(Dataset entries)
——————

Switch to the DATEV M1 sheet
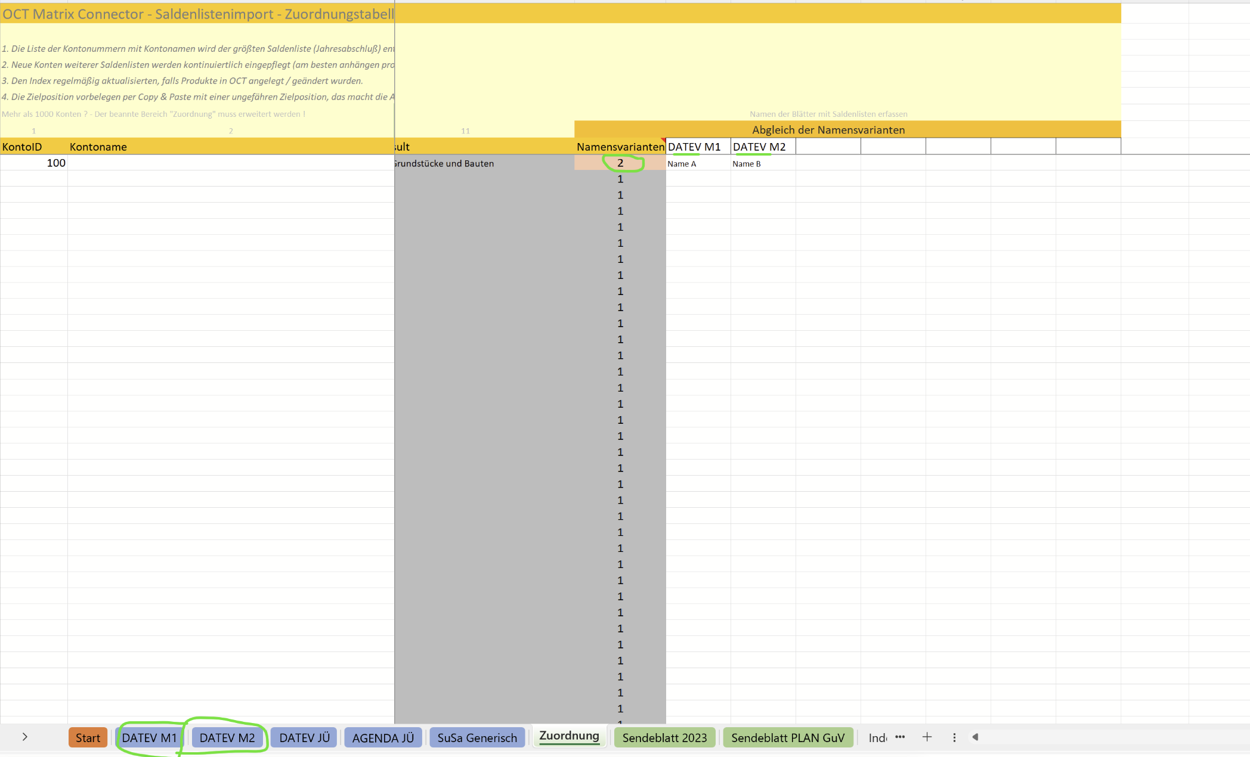Viewport: 1250px width, 757px height. tap(149, 738)
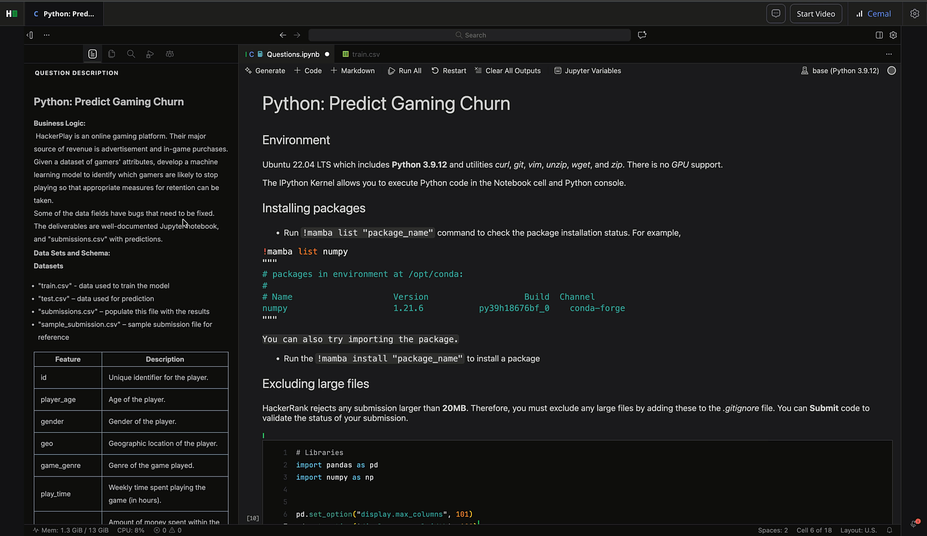Screen dimensions: 927x536
Task: Open the editor overflow ellipsis menu
Action: pos(888,54)
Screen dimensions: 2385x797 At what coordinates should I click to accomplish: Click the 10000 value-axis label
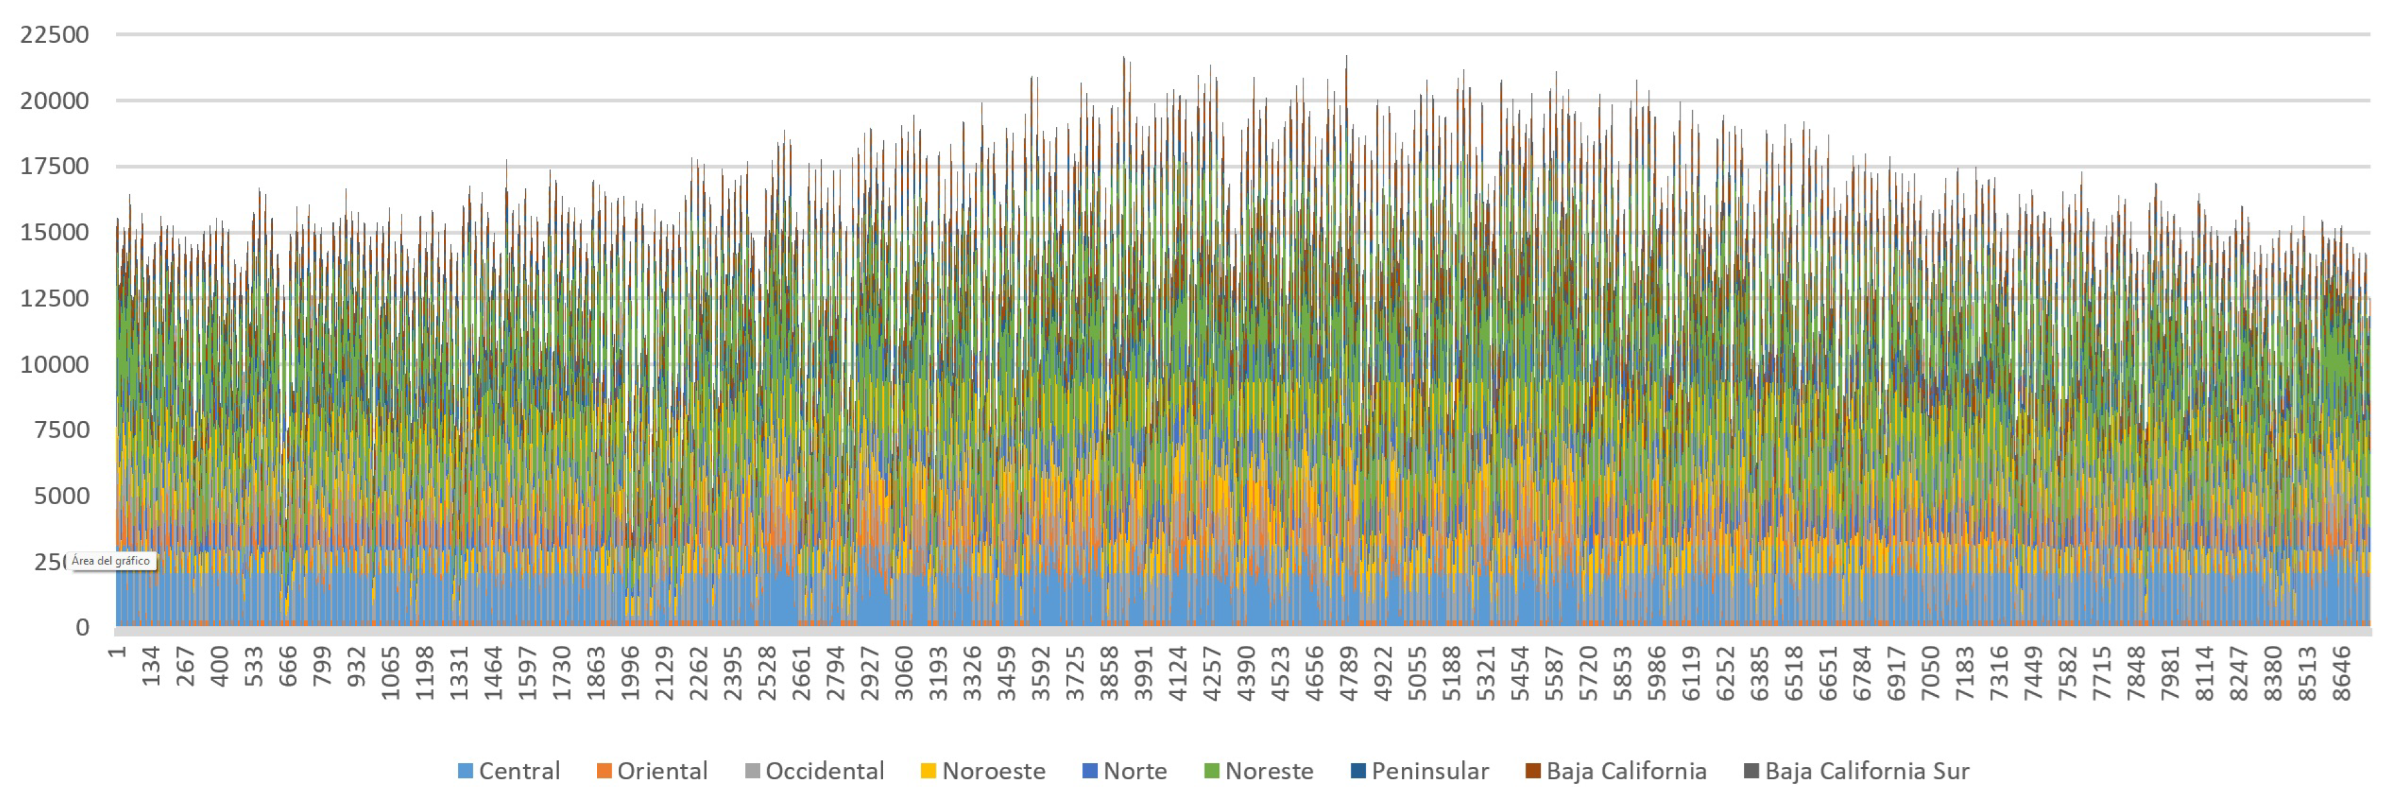coord(55,365)
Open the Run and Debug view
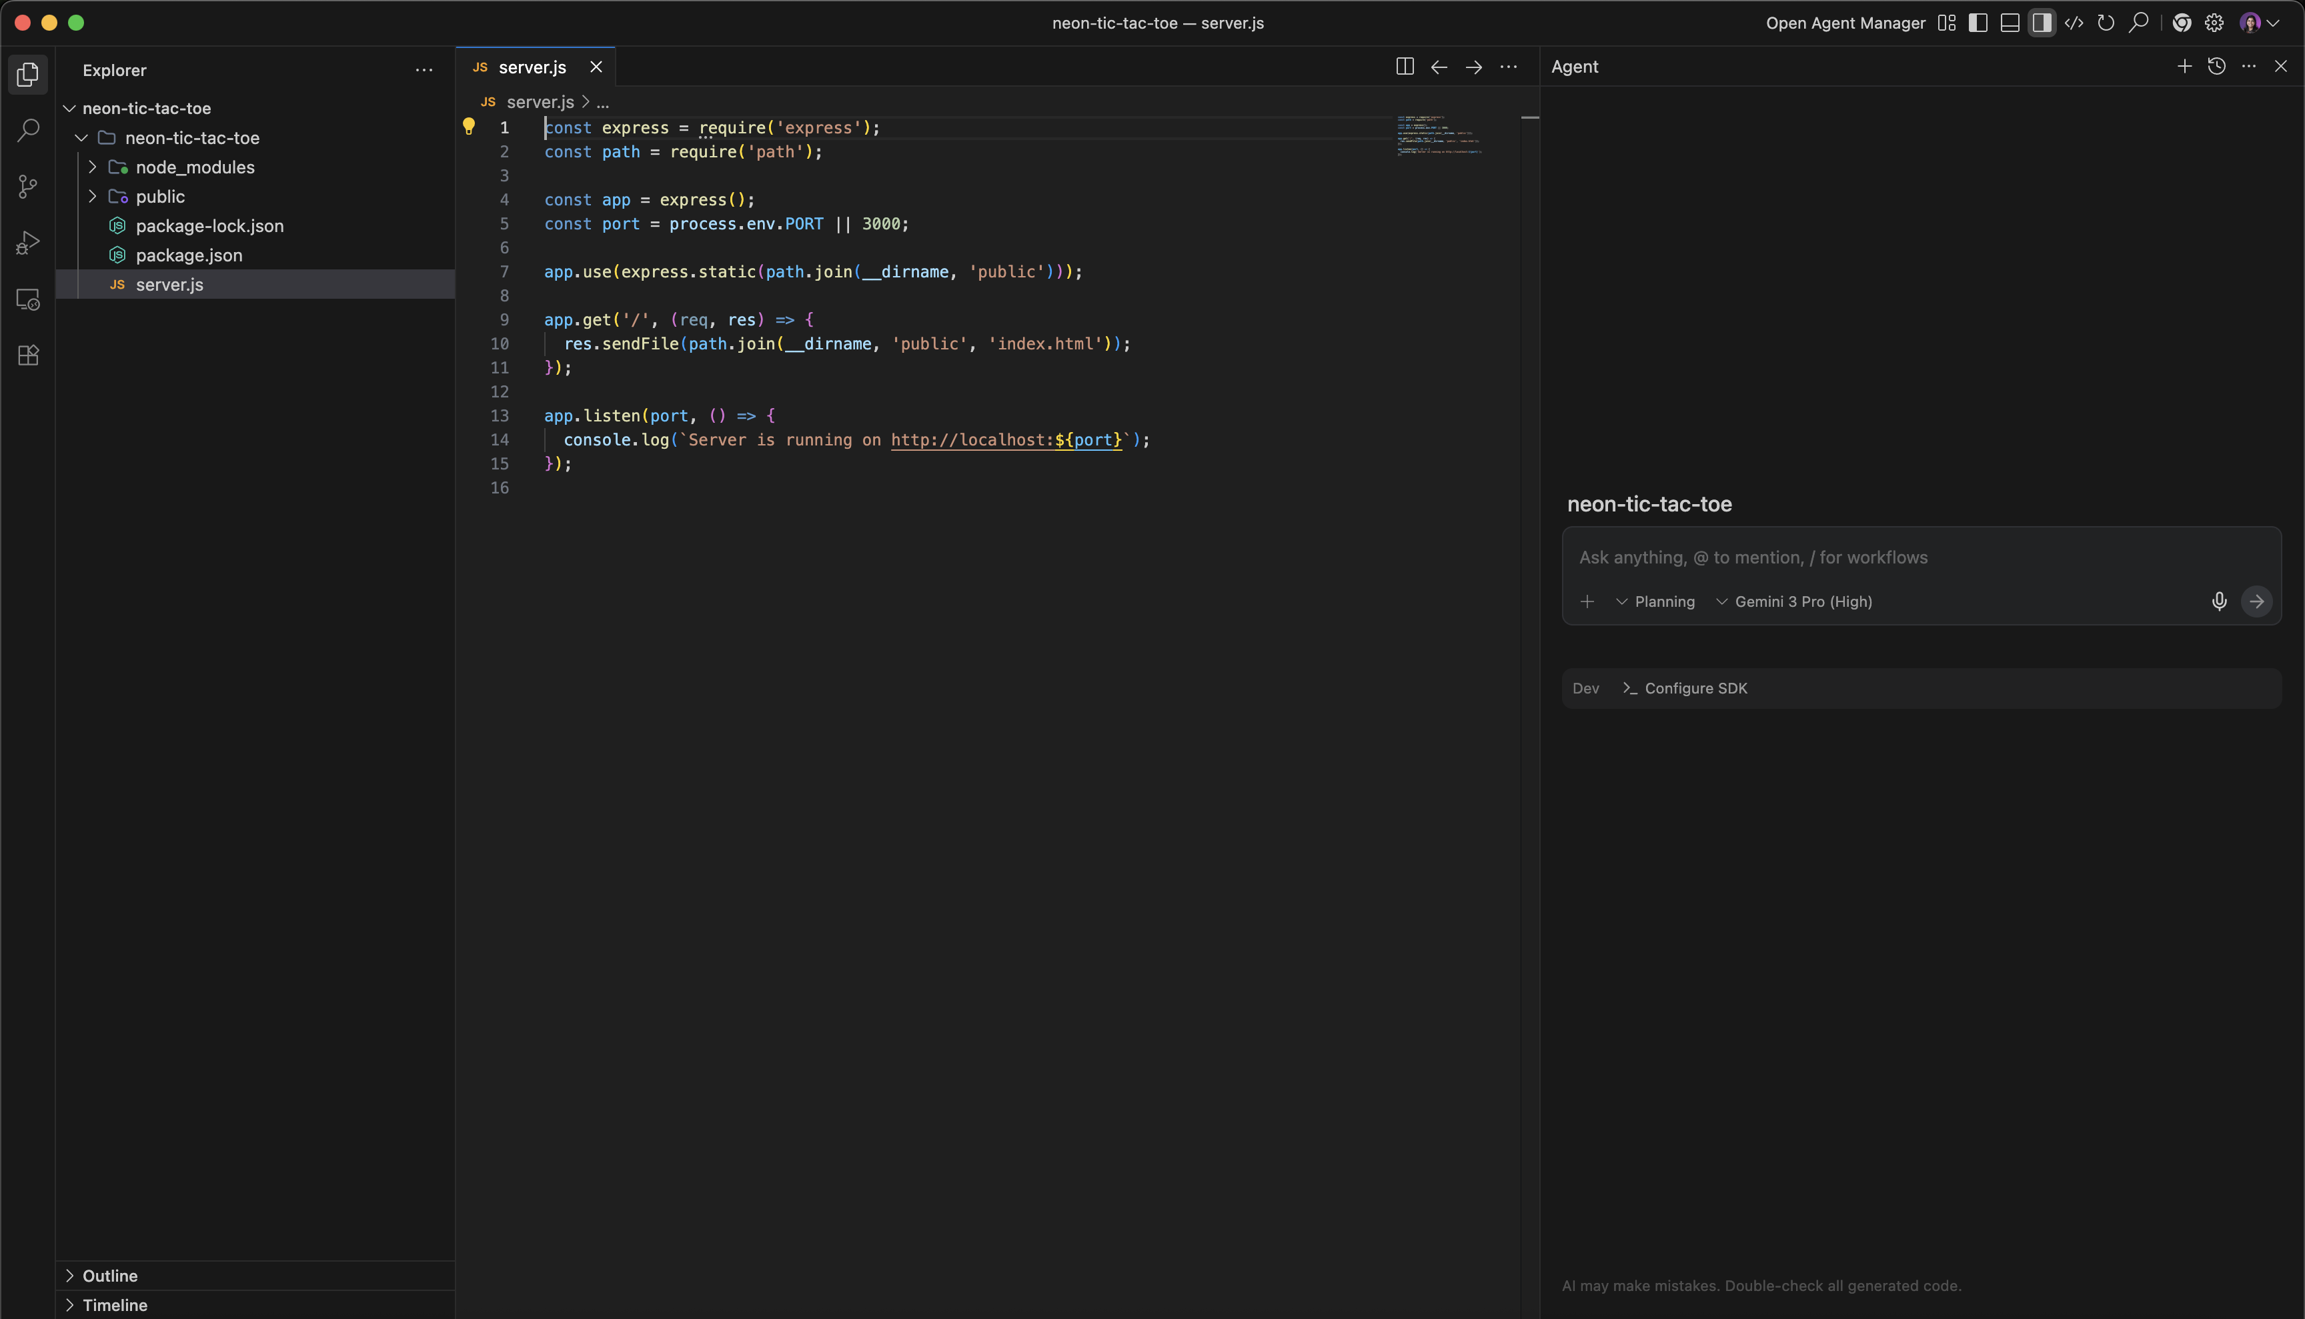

——————

**Work item:**
Print every record exactly without the images.

**Reply to the exercise:**
Switch to the DATEV M1 sheet
Viewport: 1250px width, 757px height. tap(149, 738)
Screen dimensions: 927x536
Task: Open the editor overflow ellipsis menu
Action: pos(888,54)
Screen dimensions: 2385x797 At what coordinates should I click to accomplish: Click the 10000 value-axis label
coord(55,365)
Open the Run and Debug view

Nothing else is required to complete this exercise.